Tout ça au moment où les Facebook, Twitter et Google commençaient à prendre de l’ampleur, presque subrepticement, au quotidien. De la magie, pensions-nous. Le printemps arabe, marqué notamment en Syrie, n’avait-il pas vu le jour grâce aux plateformes de type Facebook? Charmés par le chant des sirènes du voyeurisme et de l’égocentrisme, tous ont fini par embarquer dans la galère. Si bien que les annonceurs, jouissant du concept de l’algorithme publicitaire, devaient bientôt faire graduellement de même. Pourquoi se vider les poches en se payant une pleine page dans un quotidien au bassin marketing approximatif, alors qu’on peut s’assurer, grâce à l’algorithme chéri, de rejoindre la clientèle expressément visée, et ce, pour moins?
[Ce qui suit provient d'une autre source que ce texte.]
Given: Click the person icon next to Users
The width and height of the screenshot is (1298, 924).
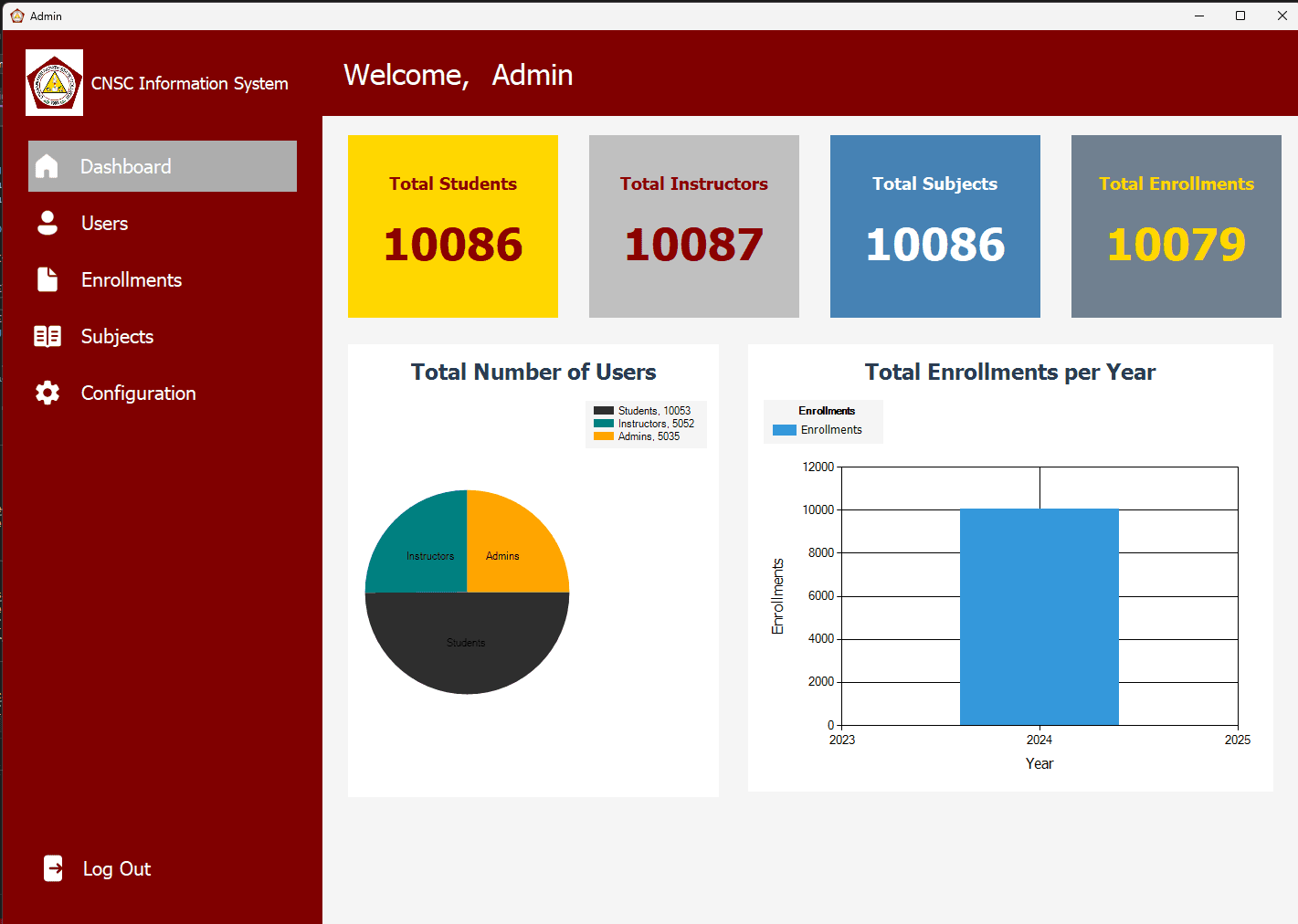Looking at the screenshot, I should point(47,223).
Petit à petit, la désertion de l’annonceur, (très) principale vache à lait dudit média, a forcé la grande saignée. Celle du gras (bye-bye, les semaines de quatre jours et les vacances à temps et demi!), mais aussi, et surtout, celle de postes de journalistes. Ceux qui fouillent et jouent le rôle, méga-ultra-névralgique, de redditeur de comptes. Nouvelles régionales? Oubliez ça. Internationales? Ibidem. Enquêtes? Trop longues, donc trop chères. Résultante? La débâcle.
La faillite prévue de Groupe Capitales Médias, la semaine dernière, n’a ainsi surpris personne. Parce qu’elle s’ajoute à une section nécrologique de plus en plus épaisse, de plus en plus triste. Les 5 M$ prêtés par le gouvernement Legault est, en tout respect, un plaster sur une jambe qu’on vient de couper. Parce que le problème est structurel, et que les annonceurs ne reviendront pas, par magie, ni tout court.
Reste quoi, alors? Sauver les fesses de notre démocratie par l’investissement, massif, dans les salles de presse. Parce que, si nos sociétés acceptent de financer, sans trop rechigner, divers secteurs considérés comme étant névralgiques, mais économiquement vulnérables – la culture, par exemple –, il n’existe aucune justification valable de refuser de faire de même pour nos médias. Écrits, d’abord, avec l’aide de crédits d’impôt. Ottawa avait apparemment un plan. Serait le temps que Pablo Rodriguez, ministre nouvellement en charge, nous en dise plus. Parce que le feu est pris dans la cabane, et celle-ci est faite de bois et de paille. Brûle vite.
La télé, maintenant. Pourquoi ne pas faire de Télé-Québec, comme le suggérait récemment le chum Éric Bédard, un point phare du média québécois? Avec une salle de nouvelles, des plateformes informatives et tout le tralala? En bref, et pour quelques centaines de millions de dollars, on en viendrait potentiellement à freiner la grande hémorragie. Parce que, pendant que Nathalie Roy, ministre anonyme de la Culture, se gratte le nombril avec des gants de boxe, l’ensemble de notre univers médiatico-démocratique se démembre davantage chaque mois. Le wet dream de Big Brother, quoi.